The Monk only clued into music at age 13, exactly when The Police became a phenomenon . . . and right before they dissolved. So The Monk was pretty sorrowful with the pseudo-announcement of the disbanding of the group in 1986 (it leaked more than it was announced), especially because he hoped to be able to see them in concert after missing the Synchronicity tour.
It is some compensation to have seen Sting in concert four times, in four locations (NYC, DC, Boston and Dallas). Not only did he write the group's best material and continue to perform it on his solo tours, he also had good musicians with him, most notably Dominic Miller on guitar.
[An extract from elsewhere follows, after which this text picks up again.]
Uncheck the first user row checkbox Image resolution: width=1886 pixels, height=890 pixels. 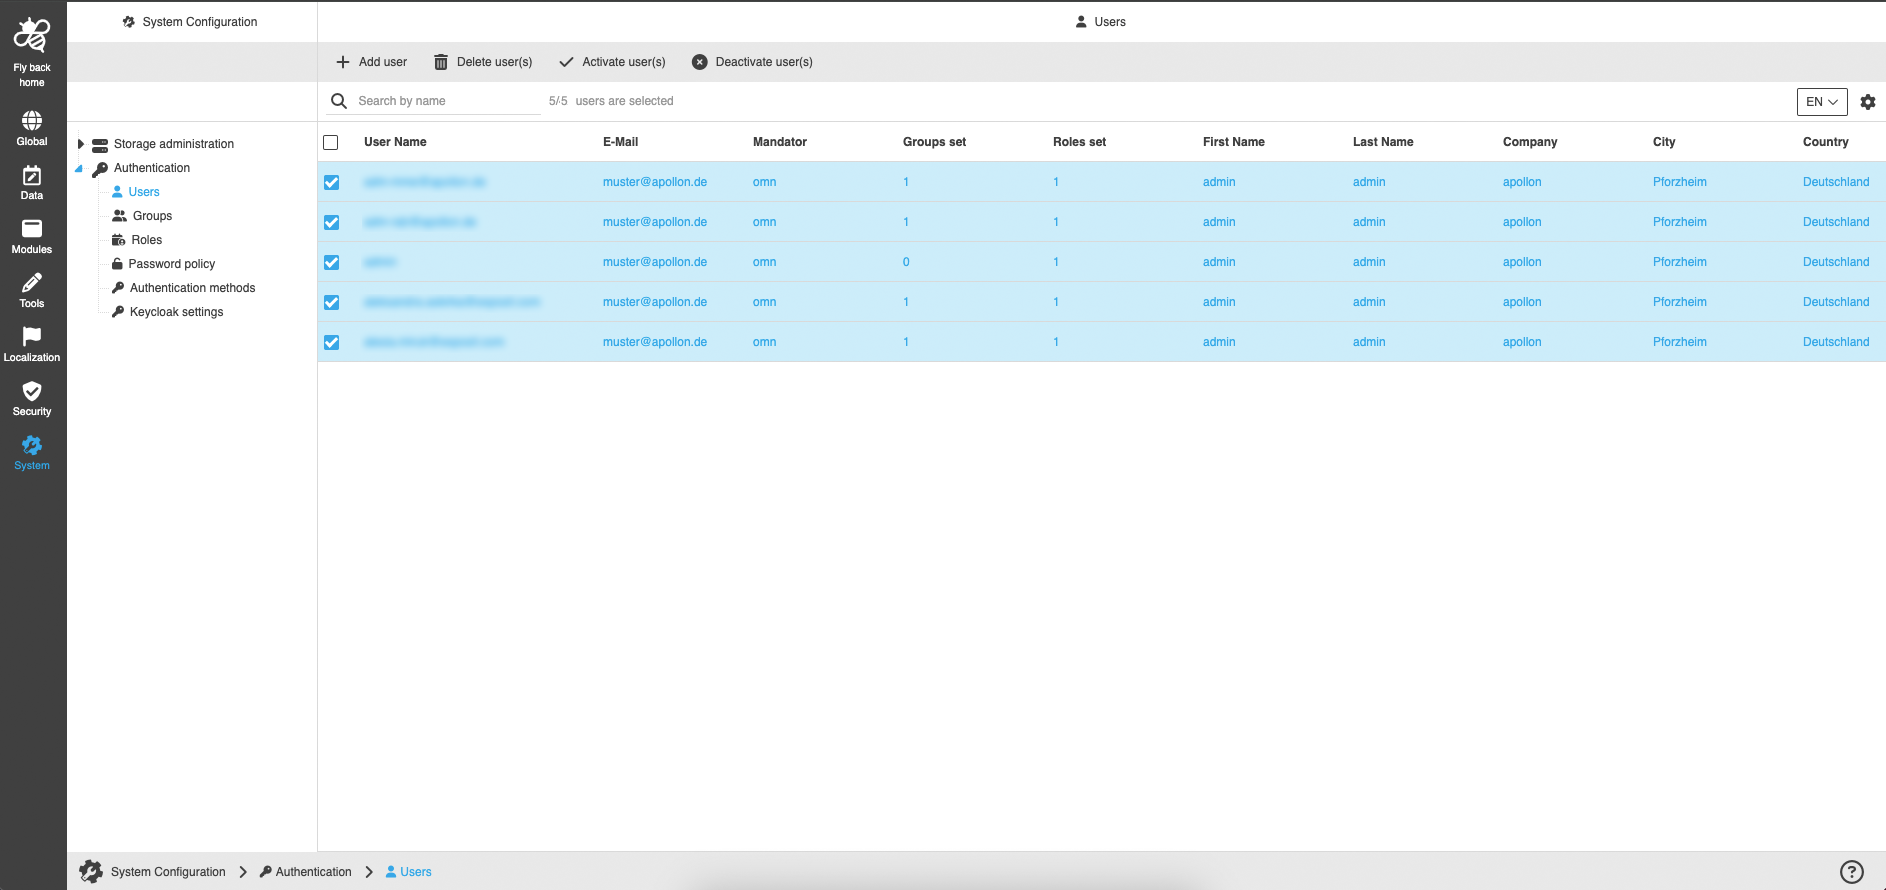coord(332,182)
But there's really no replacement for Stewart Copeland.
A couple of things the group could do on this trip that would make many a real Police fan happy: (1) RELEASE LIVE CONCERT RECORDINGS -- Pearl Jam gained an eternal fan in me (my politics and musical taste have no connection) because I became hooked to their live shows (I own about 15-20 from various tours). This also beats the bootleggers at their own game -- better quality recordings, money goes to the band, and The Police keep their musical intellectual property rights. This tour will be highly bootlegged (?) and in high demand. Pearl Jam, like U2, was one of the most bootlegged concert shows (Eddie Vedder knew the bootleggers so well he'd occasionally grab their mics and say something on the recording during the concert) until the group decided to turn the tables and it has benefitted both them and their fans. (2) Keep it lean. The Synchronicity tour jumped the shark because it was a huge production with numerous backup singers, additional musicians, revamping the songs, etc. The Monk liked the Sting show he saw in Dallas because it was the most stripped-down of the lot. The key to The Police is their complex simplicity: bass-guitar-drums combining to make music more complex than a group like Lynyrd Skynyrd, which had 3 guitarists, bassist, two drummers (because the main one sucked) and more.